Apa yang Terjadi Selanjutnya?
Emulsi kasar dari tangki ini kemudian dipompa ke sebuahpenukar panas permukaan tergores (Votator™ atau unit A)Di sini, di bawah pendinginan intensif dan pengolahan mekanis, lemak tersebut mengkristal.sekitarTetesan air yang terdispersi halus menstabilkan emulsi air dalam minyak dan membangun struktur plastis serta tekstur akhir margarin.
Ringkasan: Poin-Poin Penting
- Tujuan:Untuk menciptakan pra-emulsi yang seragam, kasar, dan stabil dari fase lemak dan air.
- Parameter Kritis: Kontrol suhuSangat penting untuk menjaga agar semua lemak tetap cair.
- Mekanisme Utama: Pengadukan mekanis geser tinggidigunakan untuk memecah fase air menjadi jutaan tetesan kecil.
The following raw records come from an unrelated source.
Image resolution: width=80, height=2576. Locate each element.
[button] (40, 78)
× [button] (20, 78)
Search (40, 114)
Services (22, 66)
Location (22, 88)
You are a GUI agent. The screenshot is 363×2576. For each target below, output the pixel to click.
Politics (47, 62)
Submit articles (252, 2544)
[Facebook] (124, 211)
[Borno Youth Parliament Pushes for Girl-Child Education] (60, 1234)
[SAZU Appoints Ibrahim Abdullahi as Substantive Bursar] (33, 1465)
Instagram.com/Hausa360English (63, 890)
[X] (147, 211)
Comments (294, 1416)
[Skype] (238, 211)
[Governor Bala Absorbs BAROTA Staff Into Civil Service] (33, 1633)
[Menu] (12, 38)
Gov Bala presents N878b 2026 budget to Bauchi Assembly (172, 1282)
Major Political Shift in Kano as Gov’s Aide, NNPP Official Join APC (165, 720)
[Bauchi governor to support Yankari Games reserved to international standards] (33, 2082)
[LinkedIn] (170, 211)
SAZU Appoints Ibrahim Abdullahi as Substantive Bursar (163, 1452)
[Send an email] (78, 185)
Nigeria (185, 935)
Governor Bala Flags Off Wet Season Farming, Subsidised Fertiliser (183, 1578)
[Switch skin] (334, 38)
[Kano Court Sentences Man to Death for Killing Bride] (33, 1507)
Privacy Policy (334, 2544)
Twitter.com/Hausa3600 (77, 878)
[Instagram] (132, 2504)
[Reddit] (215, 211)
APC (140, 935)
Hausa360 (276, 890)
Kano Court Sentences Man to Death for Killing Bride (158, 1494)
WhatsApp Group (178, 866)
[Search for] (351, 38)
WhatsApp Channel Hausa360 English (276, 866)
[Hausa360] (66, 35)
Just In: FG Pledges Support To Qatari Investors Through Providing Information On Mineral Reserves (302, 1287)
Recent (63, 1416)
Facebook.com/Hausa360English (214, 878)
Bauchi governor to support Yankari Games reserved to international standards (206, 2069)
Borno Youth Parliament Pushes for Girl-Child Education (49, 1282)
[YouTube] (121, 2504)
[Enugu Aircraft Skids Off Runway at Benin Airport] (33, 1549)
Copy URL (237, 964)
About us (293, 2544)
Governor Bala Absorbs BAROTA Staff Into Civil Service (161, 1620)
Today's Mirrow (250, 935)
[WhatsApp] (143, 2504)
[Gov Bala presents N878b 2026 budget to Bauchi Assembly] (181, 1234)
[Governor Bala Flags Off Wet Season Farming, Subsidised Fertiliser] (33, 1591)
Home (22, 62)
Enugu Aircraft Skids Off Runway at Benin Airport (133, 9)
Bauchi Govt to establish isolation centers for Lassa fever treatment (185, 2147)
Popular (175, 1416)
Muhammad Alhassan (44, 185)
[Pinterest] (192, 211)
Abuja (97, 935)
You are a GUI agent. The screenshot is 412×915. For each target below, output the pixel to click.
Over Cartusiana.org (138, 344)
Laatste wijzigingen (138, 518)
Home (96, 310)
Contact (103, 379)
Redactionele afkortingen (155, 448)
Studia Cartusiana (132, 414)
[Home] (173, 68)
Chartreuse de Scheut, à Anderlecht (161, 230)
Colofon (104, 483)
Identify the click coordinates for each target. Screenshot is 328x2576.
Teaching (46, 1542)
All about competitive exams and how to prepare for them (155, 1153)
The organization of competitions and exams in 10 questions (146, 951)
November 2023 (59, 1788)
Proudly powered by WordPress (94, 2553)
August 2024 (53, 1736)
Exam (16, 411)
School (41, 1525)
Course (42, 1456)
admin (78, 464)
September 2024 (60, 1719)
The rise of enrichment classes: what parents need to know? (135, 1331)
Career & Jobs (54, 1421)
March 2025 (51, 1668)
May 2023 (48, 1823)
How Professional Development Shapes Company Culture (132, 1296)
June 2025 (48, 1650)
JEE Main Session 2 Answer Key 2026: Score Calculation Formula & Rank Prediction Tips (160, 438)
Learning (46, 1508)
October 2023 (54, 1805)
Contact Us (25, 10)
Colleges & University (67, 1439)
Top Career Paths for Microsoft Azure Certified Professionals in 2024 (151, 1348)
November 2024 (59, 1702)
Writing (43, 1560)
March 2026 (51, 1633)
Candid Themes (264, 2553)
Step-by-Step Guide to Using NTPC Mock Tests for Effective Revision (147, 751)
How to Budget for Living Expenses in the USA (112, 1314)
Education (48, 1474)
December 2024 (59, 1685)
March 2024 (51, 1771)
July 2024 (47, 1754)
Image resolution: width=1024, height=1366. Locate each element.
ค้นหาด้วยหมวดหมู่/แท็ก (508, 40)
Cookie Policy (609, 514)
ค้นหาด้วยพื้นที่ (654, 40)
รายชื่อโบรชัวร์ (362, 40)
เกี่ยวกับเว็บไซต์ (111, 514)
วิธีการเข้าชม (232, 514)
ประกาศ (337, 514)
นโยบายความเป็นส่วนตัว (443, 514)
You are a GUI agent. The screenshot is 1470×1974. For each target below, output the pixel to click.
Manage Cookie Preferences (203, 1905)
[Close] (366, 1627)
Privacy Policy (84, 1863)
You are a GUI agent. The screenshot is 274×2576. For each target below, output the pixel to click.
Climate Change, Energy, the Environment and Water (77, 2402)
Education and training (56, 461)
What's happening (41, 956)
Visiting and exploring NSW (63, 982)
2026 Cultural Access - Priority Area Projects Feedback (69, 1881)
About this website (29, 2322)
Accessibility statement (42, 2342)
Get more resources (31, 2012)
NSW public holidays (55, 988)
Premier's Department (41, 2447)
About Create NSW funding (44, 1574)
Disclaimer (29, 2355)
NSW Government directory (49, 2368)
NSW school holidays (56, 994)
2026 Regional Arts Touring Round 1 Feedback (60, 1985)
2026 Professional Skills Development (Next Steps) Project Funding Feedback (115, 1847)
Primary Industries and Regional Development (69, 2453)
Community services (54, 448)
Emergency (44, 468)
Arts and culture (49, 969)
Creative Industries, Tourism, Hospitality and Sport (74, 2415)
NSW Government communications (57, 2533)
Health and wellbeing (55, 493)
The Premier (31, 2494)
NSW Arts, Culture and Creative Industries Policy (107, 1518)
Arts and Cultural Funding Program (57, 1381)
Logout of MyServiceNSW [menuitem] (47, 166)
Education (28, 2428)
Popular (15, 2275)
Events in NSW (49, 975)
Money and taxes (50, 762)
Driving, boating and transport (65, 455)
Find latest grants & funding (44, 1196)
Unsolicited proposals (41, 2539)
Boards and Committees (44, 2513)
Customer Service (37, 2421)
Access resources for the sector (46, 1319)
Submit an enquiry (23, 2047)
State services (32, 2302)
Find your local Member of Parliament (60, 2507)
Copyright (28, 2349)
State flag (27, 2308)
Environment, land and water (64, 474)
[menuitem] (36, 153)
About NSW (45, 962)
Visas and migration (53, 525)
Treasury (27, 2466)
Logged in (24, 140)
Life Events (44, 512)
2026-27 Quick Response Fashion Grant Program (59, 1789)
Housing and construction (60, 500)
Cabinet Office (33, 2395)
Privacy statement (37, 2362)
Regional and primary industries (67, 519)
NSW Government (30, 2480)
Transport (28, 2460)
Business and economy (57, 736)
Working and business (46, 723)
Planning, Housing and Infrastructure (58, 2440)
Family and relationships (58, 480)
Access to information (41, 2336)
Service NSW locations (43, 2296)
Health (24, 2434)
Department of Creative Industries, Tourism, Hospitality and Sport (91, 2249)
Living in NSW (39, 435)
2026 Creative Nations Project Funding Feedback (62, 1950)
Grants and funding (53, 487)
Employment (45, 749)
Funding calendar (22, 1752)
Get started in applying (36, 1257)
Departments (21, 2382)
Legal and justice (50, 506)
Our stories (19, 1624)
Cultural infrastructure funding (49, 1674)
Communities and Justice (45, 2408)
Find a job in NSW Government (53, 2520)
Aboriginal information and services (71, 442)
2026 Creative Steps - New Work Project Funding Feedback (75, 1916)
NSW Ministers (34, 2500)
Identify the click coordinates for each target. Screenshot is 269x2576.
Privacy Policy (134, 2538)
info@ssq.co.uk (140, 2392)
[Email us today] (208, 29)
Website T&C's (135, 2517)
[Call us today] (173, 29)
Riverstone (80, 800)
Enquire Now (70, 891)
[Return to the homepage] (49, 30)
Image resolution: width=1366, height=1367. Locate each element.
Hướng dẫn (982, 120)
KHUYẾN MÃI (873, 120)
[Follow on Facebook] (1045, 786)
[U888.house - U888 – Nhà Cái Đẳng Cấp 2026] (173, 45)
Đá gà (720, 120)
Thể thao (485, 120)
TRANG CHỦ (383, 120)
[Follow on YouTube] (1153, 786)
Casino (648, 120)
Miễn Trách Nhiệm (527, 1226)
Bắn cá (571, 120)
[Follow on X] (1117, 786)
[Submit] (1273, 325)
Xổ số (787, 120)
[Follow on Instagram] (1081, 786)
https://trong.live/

- Hasil:Emulsi awal yang konsisten memastikan produk margarin akhir memiliki tekstur, rasa, warna, dan daya tahan simpan yang seragam.
Pada dasarnya, tangki emulsifikasi menentukan segala sesuatu yang terjadi selanjutnya. Emulsi yang buruk di sini tidak dapat diperbaiki kemudian dan akan menghasilkan produk akhir yang tidak memenuhi standar.